Wednesday, August 10, 2011

The Revolution Is Televised

The riots have claimed Mallorcan victims. Bar Brits. The cancellation of the international footy has deprived them of an important date in their calendars; those, that is, for whom the "season" revolves around the peaks of the football season and England internationals in particular.

Rather than cries of "England till I die", Bar Brits reverberate to the calls of "shoot 'em" and not "shoot, come on Rooney, shoot". These calls mix with demands that the army be brought in, that water cannons be used, that the birch be brought back along with National Service and, for good measure, hanging. Enoch is invoked, as Enoch tends to be invoked at such times.

There isn't a whole load of sympathy as Sky plays over and over scenes of unrest, looting, burning cars, burning buildings and fights with police. The Bar Brit punter doesn't want any of this; he wants to be able to watch the telly in order to vent his frustration at another dismal England performance and to shout abuse about Capello.

Sky though, along with the rest of the media, have played their own part. Social media may have been significant (why should anyone be surprised by this?), but rolling 24-hour news and constant images are also significant. They fuel greater disturbances as the hoody class seeks to find itself captured on camera.

This is, after all, the happy-slapping generation, one brought up on actual and personal depictions of unruliness and violence and on its self-aggrandising glorification. Being seen, albeit with a face masked or covered by a hood, is what counts. Being caught on digital film is the esteem maker for those without esteem. Attacks on reporters are not attacks to prevent filming, but attacks for attacks' sake. To prevent filming would undermine the ethos of riot in 2011; these have been riots by media and not social media. They disprove Gil Scott-Heron's poetry of the revolution not being televised.

And in Bar Brits, as in bars in Britain, the public is served its media diet and only too willingly regurgitates it. Words on the lips of Bar Brit occupants are "pure" and "criminality", a curious juxtaposition of adjective and noun, but one spouted as the on-message spin-bite by police, the Home Secretary and a Prime Minister forced to leave his tennis kit behind in Tuscany.

In 1981 the revolution was televised, too. A difference, however, was that there wasn't the cachet attached to being at the end of a lens. It was a televised revolution which gave an incomplete and at times false picture.

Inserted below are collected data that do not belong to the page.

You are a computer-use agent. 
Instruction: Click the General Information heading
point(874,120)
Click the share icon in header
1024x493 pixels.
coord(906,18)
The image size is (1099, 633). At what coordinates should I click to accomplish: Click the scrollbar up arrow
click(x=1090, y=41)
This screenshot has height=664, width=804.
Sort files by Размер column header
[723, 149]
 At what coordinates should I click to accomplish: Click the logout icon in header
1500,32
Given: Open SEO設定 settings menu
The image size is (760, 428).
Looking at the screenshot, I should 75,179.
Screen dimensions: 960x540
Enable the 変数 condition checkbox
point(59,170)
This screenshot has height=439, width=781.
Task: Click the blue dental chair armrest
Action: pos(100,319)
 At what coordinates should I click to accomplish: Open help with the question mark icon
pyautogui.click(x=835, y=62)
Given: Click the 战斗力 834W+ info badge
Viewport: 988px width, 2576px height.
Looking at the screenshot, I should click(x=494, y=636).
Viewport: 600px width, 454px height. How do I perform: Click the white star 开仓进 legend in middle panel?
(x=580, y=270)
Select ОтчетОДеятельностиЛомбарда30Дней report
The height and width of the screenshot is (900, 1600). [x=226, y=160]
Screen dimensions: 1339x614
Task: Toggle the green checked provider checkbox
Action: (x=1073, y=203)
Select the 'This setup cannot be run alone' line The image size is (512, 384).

Ealing, where I lived then, was caught up but not to anything like the way the trouble was represented. Unlike this time.

The revolution is televised not only on Sky and the BBC but also on Spanish TV. Riot by media is a global event, and the whole world can have its say. Spanish telly and press are lapping it all up, as are the chatterers on news sites. Spanish explanations for the riots cover easy access to benefits, Muslims, British imperialism, Conservative governments, a British mob mentality dating back to the Mods and Rockers, and the absence of a middle class in Britain. Some will be the same explanations of Brits themselves; others will make no sense, like the belief that there is no middle class and only rich and poor.

The Mods and Rockers one initially seems odd, but may not be as the riots are only partially a race thing. Whitey is engaged as well, finally finding a cause about which he can riot, one that The Clash called for as long ago as 1977. And the cause is a pair of Nike trainers.

Buried among the Spanish prescriptions on the internet, which have expanded into a free-for-all aimed at Magalluf and Benidorm tourists and demands for Gibraltar and the Malvinas to be returned, are the occasional voices who wonder if the same thing might happen in Spain. But as Spain has a middle class, and Britain doesn't have, then presumably it won't. You do get some pretty weird and distorted views, as you do from the Brits themselves.

Everyone knows what the causes of the riots are; or rather, they reckon they know. I have my own views as to the causes, but why should you be interested in knowing them? They might be right, they might be wrong. However, unlike 1981, when I lived in a part of London that was caught up in the riots, albeit to nothing like the extent that the media suggested, and lived in a city where I knew well enough the issues in Brent, Brixton, Southall, what do I know now?

Perhaps I know far more, however, because these are riots by media and the revolution is very clearly televised.